[Stored data entries]
==================================================

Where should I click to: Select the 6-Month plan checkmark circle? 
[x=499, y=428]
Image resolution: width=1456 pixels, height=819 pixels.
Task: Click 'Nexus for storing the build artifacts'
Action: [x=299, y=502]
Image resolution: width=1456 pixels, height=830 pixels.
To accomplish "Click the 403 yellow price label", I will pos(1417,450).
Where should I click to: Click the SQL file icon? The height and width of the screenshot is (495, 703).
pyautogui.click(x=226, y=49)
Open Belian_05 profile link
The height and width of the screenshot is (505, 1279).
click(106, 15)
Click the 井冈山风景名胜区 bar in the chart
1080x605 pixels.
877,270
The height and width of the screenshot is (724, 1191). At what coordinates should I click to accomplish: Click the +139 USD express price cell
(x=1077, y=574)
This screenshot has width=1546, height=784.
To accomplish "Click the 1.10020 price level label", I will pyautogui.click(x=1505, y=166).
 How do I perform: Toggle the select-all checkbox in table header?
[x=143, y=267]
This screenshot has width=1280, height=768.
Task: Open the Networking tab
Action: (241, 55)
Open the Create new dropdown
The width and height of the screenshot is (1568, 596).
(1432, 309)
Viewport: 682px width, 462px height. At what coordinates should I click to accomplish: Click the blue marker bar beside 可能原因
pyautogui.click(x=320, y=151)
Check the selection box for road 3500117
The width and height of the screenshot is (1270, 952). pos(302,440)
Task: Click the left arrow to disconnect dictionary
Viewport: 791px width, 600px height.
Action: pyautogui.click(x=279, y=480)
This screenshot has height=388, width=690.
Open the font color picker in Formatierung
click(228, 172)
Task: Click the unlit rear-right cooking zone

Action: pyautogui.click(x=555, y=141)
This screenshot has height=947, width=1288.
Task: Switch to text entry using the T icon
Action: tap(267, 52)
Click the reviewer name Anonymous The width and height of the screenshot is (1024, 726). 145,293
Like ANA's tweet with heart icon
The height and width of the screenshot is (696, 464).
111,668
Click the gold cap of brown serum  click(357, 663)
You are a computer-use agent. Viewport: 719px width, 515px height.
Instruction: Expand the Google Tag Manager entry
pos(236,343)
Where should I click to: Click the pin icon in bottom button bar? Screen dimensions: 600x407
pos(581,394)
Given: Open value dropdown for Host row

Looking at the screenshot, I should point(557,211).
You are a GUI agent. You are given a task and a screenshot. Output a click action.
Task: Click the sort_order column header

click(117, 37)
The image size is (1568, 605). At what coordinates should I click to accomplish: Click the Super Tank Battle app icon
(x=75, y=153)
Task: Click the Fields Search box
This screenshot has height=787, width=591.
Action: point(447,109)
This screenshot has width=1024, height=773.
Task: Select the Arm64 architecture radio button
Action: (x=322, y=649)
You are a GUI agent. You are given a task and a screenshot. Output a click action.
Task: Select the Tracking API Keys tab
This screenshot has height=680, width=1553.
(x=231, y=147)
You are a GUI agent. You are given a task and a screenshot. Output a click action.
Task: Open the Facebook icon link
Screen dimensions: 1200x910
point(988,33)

==================================================

*Work order:* Each of the entries must be set down again exactly.

*Written reply:*
Where should I click to: Select the 6-Month plan checkmark circle? 
[x=499, y=428]
Image resolution: width=1456 pixels, height=819 pixels.
Task: Click 'Nexus for storing the build artifacts'
Action: [x=299, y=502]
Image resolution: width=1456 pixels, height=830 pixels.
To accomplish "Click the 403 yellow price label", I will pos(1417,450).
Where should I click to: Click the SQL file icon? The height and width of the screenshot is (495, 703).
pyautogui.click(x=226, y=49)
Open Belian_05 profile link
The height and width of the screenshot is (505, 1279).
click(106, 15)
Click the 井冈山风景名胜区 bar in the chart
1080x605 pixels.
877,270
The height and width of the screenshot is (724, 1191). At what coordinates should I click to accomplish: Click the +139 USD express price cell
(x=1077, y=574)
This screenshot has width=1546, height=784.
To accomplish "Click the 1.10020 price level label", I will pyautogui.click(x=1505, y=166).
 How do I perform: Toggle the select-all checkbox in table header?
[x=143, y=267]
This screenshot has width=1280, height=768.
Task: Open the Networking tab
Action: (241, 55)
Open the Create new dropdown
The width and height of the screenshot is (1568, 596).
(1432, 309)
Viewport: 682px width, 462px height. At what coordinates should I click to accomplish: Click the blue marker bar beside 可能原因
pyautogui.click(x=320, y=151)
Check the selection box for road 3500117
The width and height of the screenshot is (1270, 952). pos(302,440)
Task: Click the left arrow to disconnect dictionary
Viewport: 791px width, 600px height.
Action: pyautogui.click(x=279, y=480)
This screenshot has height=388, width=690.
Open the font color picker in Formatierung
click(228, 172)
Task: Click the unlit rear-right cooking zone

Action: pyautogui.click(x=555, y=141)
This screenshot has height=947, width=1288.
Task: Switch to text entry using the T icon
Action: tap(267, 52)
Click the reviewer name Anonymous The width and height of the screenshot is (1024, 726). 145,293
Like ANA's tweet with heart icon
The height and width of the screenshot is (696, 464).
111,668
Click the gold cap of brown serum  click(357, 663)
You are a computer-use agent. Viewport: 719px width, 515px height.
Instruction: Expand the Google Tag Manager entry
pos(236,343)
Where should I click to: Click the pin icon in bottom button bar? Screen dimensions: 600x407
pos(581,394)
Given: Open value dropdown for Host row

Looking at the screenshot, I should point(557,211).
You are a GUI agent. You are given a task and a screenshot. Output a click action.
Task: Click the sort_order column header

click(117, 37)
The image size is (1568, 605). At what coordinates should I click to accomplish: Click the Super Tank Battle app icon
(x=75, y=153)
Task: Click the Fields Search box
This screenshot has height=787, width=591.
Action: point(447,109)
This screenshot has width=1024, height=773.
Task: Select the Arm64 architecture radio button
Action: (x=322, y=649)
You are a GUI agent. You are given a task and a screenshot. Output a click action.
Task: Select the Tracking API Keys tab
This screenshot has height=680, width=1553.
(x=231, y=147)
You are a GUI agent. You are given a task and a screenshot. Output a click action.
Task: Open the Facebook icon link
Screen dimensions: 1200x910
point(988,33)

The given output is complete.